Data records
——
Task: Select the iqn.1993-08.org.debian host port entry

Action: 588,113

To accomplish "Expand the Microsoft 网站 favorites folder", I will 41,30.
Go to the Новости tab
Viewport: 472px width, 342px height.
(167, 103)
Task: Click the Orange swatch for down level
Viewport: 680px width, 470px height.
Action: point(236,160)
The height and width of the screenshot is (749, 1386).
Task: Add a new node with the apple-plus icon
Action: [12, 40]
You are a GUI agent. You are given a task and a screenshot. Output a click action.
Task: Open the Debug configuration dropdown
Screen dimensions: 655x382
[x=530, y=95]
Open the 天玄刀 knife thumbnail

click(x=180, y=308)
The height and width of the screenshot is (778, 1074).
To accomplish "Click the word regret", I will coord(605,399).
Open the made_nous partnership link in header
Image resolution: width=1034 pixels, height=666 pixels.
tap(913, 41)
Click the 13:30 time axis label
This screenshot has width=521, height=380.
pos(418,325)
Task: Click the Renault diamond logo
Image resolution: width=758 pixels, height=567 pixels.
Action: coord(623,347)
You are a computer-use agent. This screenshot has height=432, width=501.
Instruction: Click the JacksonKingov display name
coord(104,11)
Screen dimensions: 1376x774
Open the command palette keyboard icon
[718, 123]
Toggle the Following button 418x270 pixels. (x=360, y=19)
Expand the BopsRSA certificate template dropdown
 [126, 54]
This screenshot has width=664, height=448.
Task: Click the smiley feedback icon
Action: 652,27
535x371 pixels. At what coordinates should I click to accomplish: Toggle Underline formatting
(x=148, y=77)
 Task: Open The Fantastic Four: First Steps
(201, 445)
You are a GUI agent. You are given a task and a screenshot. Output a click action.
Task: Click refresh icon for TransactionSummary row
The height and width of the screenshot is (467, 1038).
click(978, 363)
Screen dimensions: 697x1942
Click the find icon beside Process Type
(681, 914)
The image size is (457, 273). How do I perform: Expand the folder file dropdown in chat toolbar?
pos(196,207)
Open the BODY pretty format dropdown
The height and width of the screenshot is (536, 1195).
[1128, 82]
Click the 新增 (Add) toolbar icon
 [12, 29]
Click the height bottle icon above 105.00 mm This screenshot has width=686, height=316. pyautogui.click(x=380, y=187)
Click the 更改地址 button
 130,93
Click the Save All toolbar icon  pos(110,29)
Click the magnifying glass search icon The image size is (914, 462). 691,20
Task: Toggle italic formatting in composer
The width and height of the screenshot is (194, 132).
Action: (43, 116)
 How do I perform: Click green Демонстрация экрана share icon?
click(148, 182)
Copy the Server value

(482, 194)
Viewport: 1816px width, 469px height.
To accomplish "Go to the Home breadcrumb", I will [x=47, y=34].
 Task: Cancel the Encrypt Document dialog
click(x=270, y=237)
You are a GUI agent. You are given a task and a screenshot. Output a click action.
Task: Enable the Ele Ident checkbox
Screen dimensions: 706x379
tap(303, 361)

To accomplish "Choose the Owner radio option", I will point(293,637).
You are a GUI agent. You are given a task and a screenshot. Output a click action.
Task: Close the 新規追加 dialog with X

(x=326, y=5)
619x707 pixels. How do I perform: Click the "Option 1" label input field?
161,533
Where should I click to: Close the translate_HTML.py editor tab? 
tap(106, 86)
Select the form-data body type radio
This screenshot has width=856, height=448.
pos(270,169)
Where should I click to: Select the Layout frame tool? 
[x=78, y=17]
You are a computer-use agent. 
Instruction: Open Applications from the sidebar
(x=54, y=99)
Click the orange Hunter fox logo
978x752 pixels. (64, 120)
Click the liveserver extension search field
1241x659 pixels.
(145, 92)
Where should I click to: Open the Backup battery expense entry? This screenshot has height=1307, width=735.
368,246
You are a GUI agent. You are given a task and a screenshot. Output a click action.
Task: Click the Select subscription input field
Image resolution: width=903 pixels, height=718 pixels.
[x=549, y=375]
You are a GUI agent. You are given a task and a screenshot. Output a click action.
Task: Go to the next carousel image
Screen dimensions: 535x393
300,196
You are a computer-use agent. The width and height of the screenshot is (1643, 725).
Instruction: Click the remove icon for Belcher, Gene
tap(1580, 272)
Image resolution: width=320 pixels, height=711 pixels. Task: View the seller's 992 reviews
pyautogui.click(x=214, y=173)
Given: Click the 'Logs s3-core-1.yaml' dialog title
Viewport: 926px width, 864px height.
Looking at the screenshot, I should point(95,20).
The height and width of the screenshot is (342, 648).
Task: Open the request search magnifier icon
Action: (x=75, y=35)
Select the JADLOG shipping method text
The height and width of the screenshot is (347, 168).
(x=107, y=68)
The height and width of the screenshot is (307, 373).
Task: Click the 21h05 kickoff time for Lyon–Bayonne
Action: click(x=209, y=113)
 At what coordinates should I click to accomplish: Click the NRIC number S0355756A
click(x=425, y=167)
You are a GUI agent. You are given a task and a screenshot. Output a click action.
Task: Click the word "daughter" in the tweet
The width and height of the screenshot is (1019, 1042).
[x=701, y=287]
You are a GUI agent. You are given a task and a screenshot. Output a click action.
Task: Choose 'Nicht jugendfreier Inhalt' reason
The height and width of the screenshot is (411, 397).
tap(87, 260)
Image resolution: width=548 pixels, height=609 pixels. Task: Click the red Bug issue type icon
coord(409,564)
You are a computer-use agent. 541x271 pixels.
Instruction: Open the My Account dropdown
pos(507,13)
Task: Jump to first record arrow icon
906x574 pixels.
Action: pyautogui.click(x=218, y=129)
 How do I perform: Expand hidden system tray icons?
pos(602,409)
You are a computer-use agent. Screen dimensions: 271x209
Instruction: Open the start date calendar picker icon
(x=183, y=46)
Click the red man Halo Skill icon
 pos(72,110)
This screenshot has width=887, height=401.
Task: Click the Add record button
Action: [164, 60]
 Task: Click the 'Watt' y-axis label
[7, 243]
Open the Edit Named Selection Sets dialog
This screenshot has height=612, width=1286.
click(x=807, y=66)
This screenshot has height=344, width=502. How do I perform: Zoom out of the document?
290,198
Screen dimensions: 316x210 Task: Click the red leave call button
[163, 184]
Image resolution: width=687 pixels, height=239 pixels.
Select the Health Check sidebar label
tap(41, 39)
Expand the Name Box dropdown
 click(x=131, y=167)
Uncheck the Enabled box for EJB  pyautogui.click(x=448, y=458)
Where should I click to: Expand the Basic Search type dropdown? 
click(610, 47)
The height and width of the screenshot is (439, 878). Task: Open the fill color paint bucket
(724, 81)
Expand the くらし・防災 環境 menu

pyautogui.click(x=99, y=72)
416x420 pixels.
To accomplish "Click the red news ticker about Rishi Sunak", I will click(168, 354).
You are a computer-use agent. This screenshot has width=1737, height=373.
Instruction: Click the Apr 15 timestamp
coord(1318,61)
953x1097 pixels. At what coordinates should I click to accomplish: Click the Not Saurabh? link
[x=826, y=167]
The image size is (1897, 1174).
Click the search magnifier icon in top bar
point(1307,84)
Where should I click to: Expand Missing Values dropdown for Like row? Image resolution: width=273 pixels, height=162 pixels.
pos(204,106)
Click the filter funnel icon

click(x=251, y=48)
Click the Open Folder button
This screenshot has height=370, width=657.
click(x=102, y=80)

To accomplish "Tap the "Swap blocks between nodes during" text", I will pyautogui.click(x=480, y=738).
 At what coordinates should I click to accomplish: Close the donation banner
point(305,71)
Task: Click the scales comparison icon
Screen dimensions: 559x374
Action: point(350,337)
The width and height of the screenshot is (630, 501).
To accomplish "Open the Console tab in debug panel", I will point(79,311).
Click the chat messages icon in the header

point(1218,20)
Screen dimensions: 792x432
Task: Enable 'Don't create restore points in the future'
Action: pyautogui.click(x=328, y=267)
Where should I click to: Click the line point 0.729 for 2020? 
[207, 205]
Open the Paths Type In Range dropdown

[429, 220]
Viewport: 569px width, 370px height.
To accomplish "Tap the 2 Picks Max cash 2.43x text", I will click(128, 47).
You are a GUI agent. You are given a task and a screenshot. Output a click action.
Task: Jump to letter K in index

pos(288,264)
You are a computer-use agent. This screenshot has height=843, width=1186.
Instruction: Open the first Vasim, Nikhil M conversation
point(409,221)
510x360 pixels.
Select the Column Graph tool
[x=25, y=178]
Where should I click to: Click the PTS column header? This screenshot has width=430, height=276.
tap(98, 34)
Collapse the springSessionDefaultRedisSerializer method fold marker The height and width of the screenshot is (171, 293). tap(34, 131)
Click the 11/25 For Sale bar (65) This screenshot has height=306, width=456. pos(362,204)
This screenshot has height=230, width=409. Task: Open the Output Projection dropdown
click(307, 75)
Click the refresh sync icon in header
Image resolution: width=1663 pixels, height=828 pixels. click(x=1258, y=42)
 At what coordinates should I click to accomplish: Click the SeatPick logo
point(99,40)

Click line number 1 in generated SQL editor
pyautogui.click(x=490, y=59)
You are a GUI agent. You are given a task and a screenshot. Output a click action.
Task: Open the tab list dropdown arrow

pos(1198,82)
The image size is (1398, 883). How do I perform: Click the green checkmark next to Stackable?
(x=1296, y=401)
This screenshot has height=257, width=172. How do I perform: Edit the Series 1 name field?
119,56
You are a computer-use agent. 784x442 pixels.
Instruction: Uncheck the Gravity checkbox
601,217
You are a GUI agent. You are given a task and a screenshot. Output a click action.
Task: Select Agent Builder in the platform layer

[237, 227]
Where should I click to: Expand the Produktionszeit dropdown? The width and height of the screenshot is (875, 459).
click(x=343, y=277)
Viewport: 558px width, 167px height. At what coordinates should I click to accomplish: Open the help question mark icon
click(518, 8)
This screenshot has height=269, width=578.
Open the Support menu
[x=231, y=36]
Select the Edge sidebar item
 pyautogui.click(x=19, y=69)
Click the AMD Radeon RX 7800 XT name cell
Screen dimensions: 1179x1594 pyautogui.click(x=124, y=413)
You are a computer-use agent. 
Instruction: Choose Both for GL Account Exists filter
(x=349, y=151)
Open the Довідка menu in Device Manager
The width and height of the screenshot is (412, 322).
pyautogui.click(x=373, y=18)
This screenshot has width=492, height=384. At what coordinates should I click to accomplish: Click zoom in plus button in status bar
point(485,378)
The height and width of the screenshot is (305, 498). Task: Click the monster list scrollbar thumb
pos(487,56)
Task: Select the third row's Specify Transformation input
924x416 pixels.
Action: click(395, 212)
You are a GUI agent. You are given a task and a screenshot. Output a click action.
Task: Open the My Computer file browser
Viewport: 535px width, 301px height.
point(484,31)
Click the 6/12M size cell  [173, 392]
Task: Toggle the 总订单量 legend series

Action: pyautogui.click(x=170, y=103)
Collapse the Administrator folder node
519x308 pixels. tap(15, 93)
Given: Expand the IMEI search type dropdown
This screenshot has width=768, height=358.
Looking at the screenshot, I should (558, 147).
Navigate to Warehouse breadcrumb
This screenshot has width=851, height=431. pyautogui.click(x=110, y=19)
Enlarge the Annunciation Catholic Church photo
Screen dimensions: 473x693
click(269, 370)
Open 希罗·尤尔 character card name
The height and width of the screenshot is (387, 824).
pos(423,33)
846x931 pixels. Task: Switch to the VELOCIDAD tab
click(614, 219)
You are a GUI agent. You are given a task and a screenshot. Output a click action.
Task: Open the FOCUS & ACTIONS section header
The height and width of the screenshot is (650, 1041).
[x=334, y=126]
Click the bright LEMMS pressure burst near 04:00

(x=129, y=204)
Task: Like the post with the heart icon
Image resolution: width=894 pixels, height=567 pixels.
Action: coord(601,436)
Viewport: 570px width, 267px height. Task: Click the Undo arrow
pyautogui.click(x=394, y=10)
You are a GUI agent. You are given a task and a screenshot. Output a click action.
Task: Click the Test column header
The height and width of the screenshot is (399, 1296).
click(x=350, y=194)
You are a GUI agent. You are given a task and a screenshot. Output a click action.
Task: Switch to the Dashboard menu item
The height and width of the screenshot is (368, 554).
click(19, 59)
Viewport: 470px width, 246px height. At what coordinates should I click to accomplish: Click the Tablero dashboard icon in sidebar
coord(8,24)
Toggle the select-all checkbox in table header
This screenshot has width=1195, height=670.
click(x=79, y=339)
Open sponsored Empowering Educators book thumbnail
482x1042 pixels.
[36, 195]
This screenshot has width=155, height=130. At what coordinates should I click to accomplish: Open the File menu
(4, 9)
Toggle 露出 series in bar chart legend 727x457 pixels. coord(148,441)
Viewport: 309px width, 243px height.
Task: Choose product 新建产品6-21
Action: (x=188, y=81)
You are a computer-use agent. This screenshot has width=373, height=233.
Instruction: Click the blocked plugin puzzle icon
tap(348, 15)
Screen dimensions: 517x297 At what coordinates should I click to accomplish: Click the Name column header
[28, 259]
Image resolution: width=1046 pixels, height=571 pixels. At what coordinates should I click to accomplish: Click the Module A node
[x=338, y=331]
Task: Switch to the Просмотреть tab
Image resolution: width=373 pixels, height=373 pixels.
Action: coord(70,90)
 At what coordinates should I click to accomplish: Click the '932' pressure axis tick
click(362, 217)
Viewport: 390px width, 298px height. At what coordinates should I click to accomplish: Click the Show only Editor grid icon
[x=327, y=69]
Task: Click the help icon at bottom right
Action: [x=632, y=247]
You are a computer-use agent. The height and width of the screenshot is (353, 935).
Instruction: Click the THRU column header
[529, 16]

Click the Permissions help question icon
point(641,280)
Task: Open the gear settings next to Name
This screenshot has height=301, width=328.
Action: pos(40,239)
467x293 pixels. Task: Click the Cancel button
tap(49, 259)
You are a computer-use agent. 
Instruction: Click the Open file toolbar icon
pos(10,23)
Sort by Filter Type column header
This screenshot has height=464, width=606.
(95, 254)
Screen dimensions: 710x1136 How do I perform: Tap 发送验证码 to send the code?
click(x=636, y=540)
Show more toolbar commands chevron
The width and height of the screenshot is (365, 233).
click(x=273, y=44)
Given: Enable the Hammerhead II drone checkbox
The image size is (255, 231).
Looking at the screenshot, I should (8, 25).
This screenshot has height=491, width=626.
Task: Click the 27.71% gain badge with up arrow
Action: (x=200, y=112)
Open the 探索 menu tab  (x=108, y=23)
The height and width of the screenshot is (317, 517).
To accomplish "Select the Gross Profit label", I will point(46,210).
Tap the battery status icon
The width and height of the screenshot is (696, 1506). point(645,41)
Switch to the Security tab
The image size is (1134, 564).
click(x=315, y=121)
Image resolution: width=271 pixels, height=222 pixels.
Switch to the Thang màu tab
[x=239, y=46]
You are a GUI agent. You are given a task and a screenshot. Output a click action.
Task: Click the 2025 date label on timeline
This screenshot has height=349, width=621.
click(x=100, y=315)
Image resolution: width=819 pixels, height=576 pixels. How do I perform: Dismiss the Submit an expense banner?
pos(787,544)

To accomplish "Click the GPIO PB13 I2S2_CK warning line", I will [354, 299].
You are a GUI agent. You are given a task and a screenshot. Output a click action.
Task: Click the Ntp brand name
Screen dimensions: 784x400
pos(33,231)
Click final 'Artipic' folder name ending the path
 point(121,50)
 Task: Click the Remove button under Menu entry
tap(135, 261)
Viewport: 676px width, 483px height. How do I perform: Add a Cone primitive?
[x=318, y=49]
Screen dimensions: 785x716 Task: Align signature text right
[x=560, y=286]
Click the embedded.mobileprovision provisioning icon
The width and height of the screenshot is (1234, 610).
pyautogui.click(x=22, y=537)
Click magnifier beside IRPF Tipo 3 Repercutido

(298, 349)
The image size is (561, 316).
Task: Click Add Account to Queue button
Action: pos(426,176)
——
Task directions: Using the entries above, copy out all lines that contain the string "word".

Output of the task:
To accomplish "Click the word regret", I will coord(605,399).
Task: Click the word "daughter" in the tweet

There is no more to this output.